There are still downsides, primarily time zones. And if you are looking to save money, it's not going to really work out that way: you can still hire chop-shop Indian devs for 20% of what you'd pay a Western dev, but Indian devs who are equivalent to Western devs will require Western pay (minus at most 20-30% to account for the time zone issue, but you'll pay that out in management costs due to the time zone issue).

I'll also add that, coming from nonprofits, some people viewed hiring from India as a way to provide "aid" to the poor in India, but it doesn't really play out that way: most of the folks who are educated enough to work Western jobs, obtained that education because they are from the upper castes with generational wealth.


Engineers that can communicate effectively in English, work collaboratively, break cultural barriers and stick to company values are just a handful.


Running out isn’t going to happen, they just lower the hiring bar. Not saying this is a good thing but it’s what’s happening.


My understanding is that they literally just shut down some of their larger warehouse robotics teams. That doesn't seem to make sense in the context of this article.


This isn't true. A lot of media sources (and people) define Alexa as a "robot" and since 99% of reporters aren't experts in technology you end up with headlines like, "Layoffs Reportedly Hit Amazon's Robotics Team" when in reality it's mostly just people working on Alexa and related hardware.


Comrade, the propaganda mill will say the same thing regardless of what is actually happening.


It was the devices robotics teams, not the warehouse robotics. Like Scout and Astro.
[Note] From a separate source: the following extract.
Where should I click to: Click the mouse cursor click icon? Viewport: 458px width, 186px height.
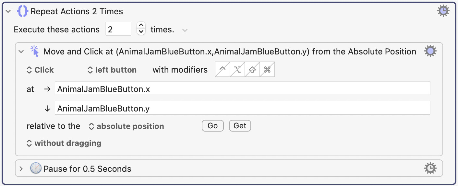point(34,52)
Seems like it would be much easier to just hire a few extra people for each shift so everyone isn’t pushed to a burnout limit all of the time.


Or maybe just do both.

I do most of my groceries through Ocado, and their warehouse operations are almost fully automated[0], but then on the delivery front I can only assume they staff much more generously than amazon, because their delivery drivers are always much more relaxed than Amazon drivers, they're quite happy to have a chat while unpacking, and often call saying they're running early and ask whether it's ok to arrive before the delivery window.

0. https://www.youtube.com/watch?v=ssZ_8cqfBlE


This is also my experience. I would say that most Ocado warehouses are far less automated than that, that one is kind of a tech demo (but presumably it is an indication of where they are going).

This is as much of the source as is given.